In summary:
- Professor of Cardiovascular and Chronic Care Patricia Mary Davidson argues that death is often badly managed
- She explains why planning and talking with loved ones is key and why euthanasia is a debatable stance
Death is inevitable, yet rarely is it planned for. Professor of Cardiovascular and Chronic Care Patricia Mary Davidson argues the importance of dying with dignity and without suffering.
Benjamin Franklin famously said, ‘In this world nothing can be said to be certain, except death and taxes’. As in the case of avoiding taxes, the consequences of avoiding the certainty of death do not disappear.
Though we are fortunate to live in an age and a country where infant mortality is rare and longevity common, heart disease, stroke, cancer, diabetes and chronic respiratory diseases are widespread and the most frequent causes of death. In fact, many of our modern health care problems are a consequence of our lifestyle and successes.
Advances in medical science may have made our world a better place to live, but they have also caused patients to view death as the enemy. For health professionals, the end of life is often a sign of failure.
Our increased longevity has come at a price – many people live for an extended period, often suffering from symptom-burden from the disease, its treatment or both. Cancer, once considered an imminent death sentence, is now fortunately a chronic disease where individuals can live for decades in remission and often for many years with metastatic disease.
In our death-defying society, where countless individuals are devoted to the preservation of youth and beauty, we often hide the reality of the process. We even avoid the word ‘death’ using phrases such as ‘deceased’ or ‘passed away’ instead.

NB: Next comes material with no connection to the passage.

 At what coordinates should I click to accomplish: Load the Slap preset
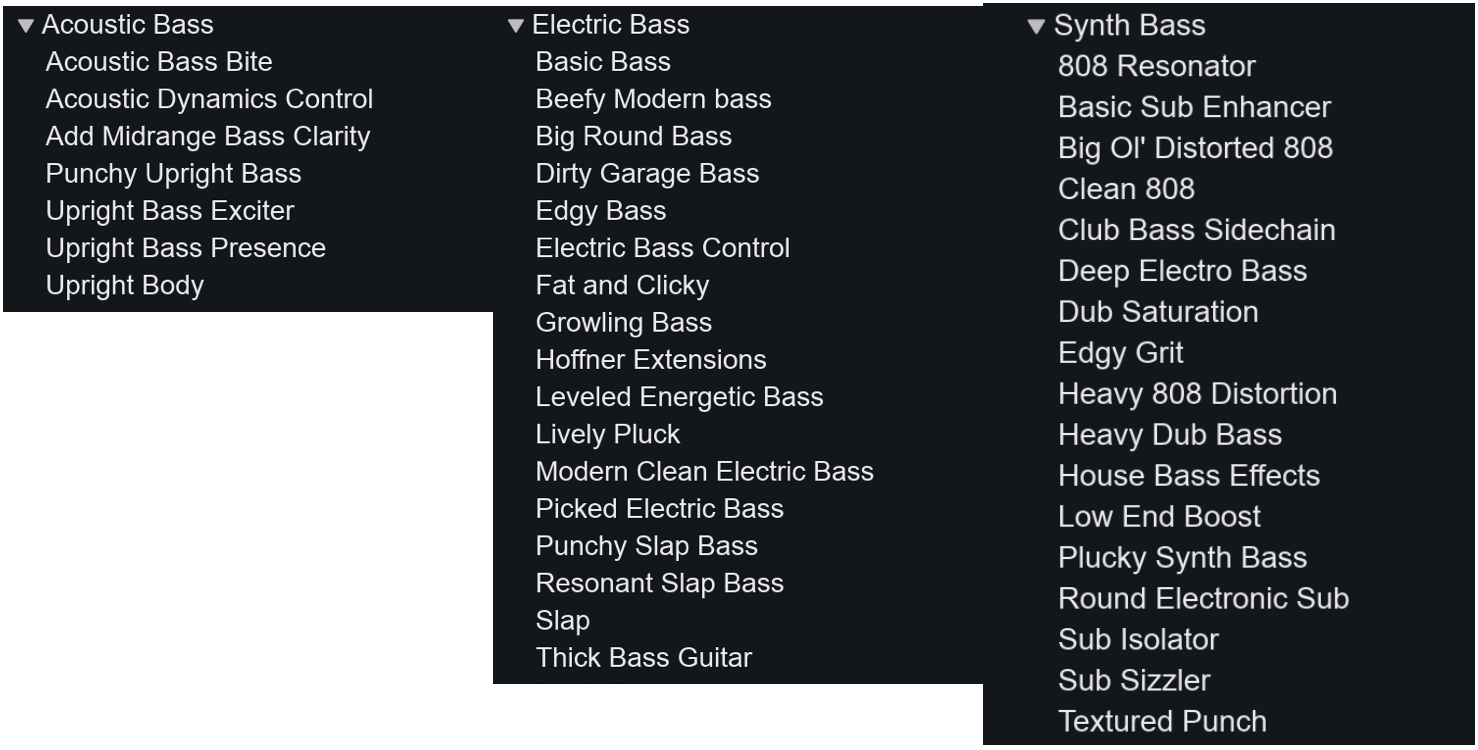[563, 621]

The sad truth is that life will end for all of us, yet this reality is commonly avoided, hidden, shunned and, as a consequence, often managed badly.
Though the government is spending an increasing proportion of our gross domestic product on health, particularly in the last two years of our lives, this does not delay the inevitable. An increasing volume of data tells us that many individuals die badly – suffering and without dignity. In a civil society this is unconscionable and there is an increasing ground swell of advocacy and reform challenging the way we allow people to die.

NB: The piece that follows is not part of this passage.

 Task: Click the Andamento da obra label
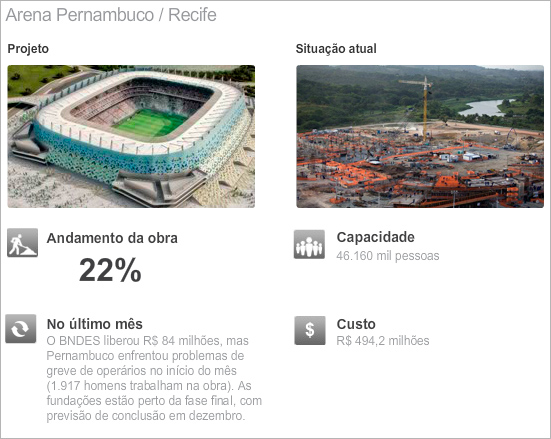coord(112,238)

A clear signal of our failure to manage the certainty of death is the low number of people who achieve their wish for their place they die. Up to 90 per cent of those with advanced cancer or other life-limiting illness prefer to be cared for at home. Yet for many Australians this is either impossible or not enabled. It’s a complex situation, related to the decreased access extended family have to provide care and also the fact that death and dying, despite clear prognostic signals, is poorly planned for.
Currently, only about 16 per cent of people die at home, 20 per cent die in palliative care facilities and 10 per cent in residential aged care facilities. The majority of our community die alone in hospitals without the people they love. Often they receive unnecessary and medically futile treatments.
The extreme position to this discussion and debate is euthanasia – but this is a highly contested and debatable stance. It suggests that death can be planned for, controlled, staged and timed, but it does not negate the certainty of death. Even in places where euthanasia is legalised, uptake is not high.
As an option, it’s an overly simplistic solution to the complexity of managing the myriad of physical, social, psychological and spiritual symptoms at the end of life. It also denies the potential to experience hope, joy and meaning even in the last days of life. In our daily work, health professionals are constantly amazed at the will of individuals to live and how desperately people hang onto life.
We plan extensively for many life events – birth, marriage and retirement – but death frequently catches us unaware. We are often propelled into this reality without foresight and with limited skills for navigating a complex domain of health care, legal issues and interpersonal relationships associated with grief and loss.
Fighting and resisting is futile as we cannot avoid death, neither for ourselves nor the people we love. But what we can do is promote situations and environments that decrease suffering and uphold dignity. We need to promote choice and control for individuals and their families. How we address this is by having conversations. Many are difficult and painful, yet they can also be liberating; an opportunity to expose our deepest thoughts and fears.
In addition to talking about and documenting our plans we need to identify people who can enact our wishes and advocate on our behalf. The formal term for this process is advance care planning (and you should go to Google straight away and start your planning).
The challenges for promoting effective care at the end of life are complex and involve the need for health care reform and the training of health care professionals.
Adequate pain management and access to quality palliative care is a fundamental human right, yet it’s not something we can guarantee for all Australians, especially those in marginalised groups, such as rural and remote Australia, the elderly and Indigenous populations.
Palliative care as a person-centred approach, which affirms life and decreases suffering, should be seen as an integral dimension of all health care settings. But the enactment of this approach to care is largely dependent on us all as individuals. We need to plan for the contingencies and also demand quality care for ourselves, families and communities.
Having the difficult conversations with our families and health professionals are the best insurance that we will die according to our wishes. It also drags the conversation from behind the curtains to normalise the discussion of the certainty of death and the potential for individuals to die comfortably and with dignity.
Living well and dying well should not be seen to be mutually exclusive. They are part of the rhythm and pulse of life.